Primero, el relato original dependía casi exclusivamente de una versión policial, con testimonios obtenidos bajo tortura de presos indígenas, sin corroboración independiente. Por ejemplo, el detenido Juan Aburto, joven mapuche, aportó pistas que llevaron a más arrestos, pero no a cuerpos ni pruebas concretas, sólo objetos robados.

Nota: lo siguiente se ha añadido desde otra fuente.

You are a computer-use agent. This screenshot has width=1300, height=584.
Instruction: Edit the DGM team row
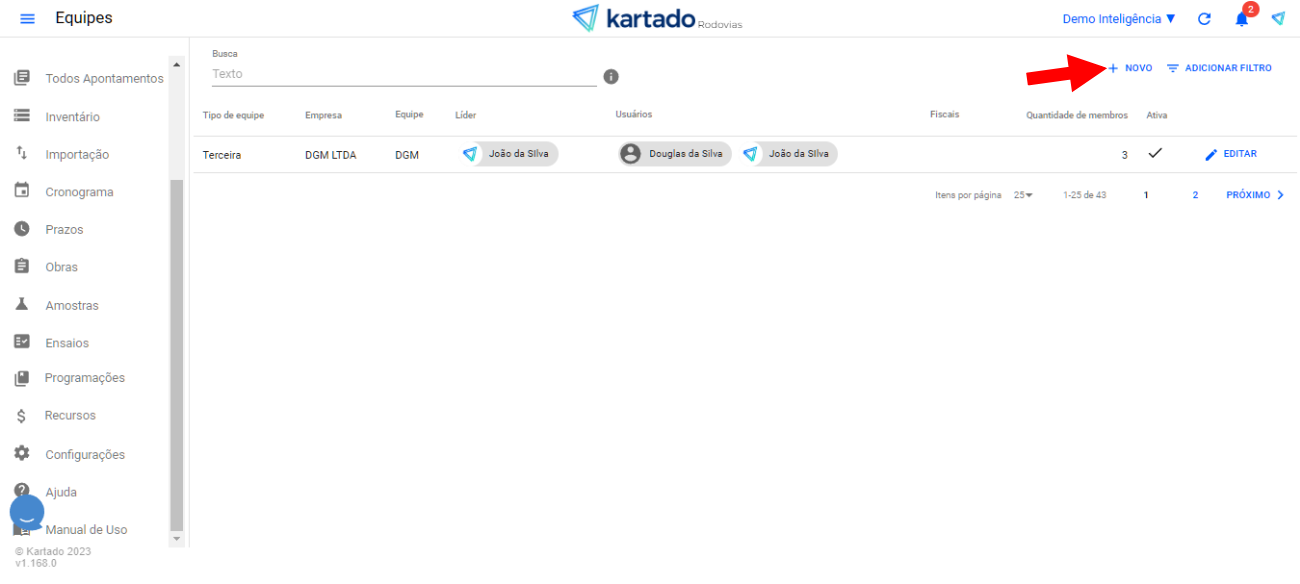[x=1231, y=154]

Además, de la banda supuestamente comandada por Macagua, nunca hubo una captura real. El comisario Torino nunca la apresó; al contrario, se difundió que murió postrada, enferma, y luego fue protegida por “un poderoso patrón”. Varios de los arrestados murieron bajo custodia por malos tratos y torturas, y al final el propio Torino enfrentó acusaciones judiciales por abuso de poder .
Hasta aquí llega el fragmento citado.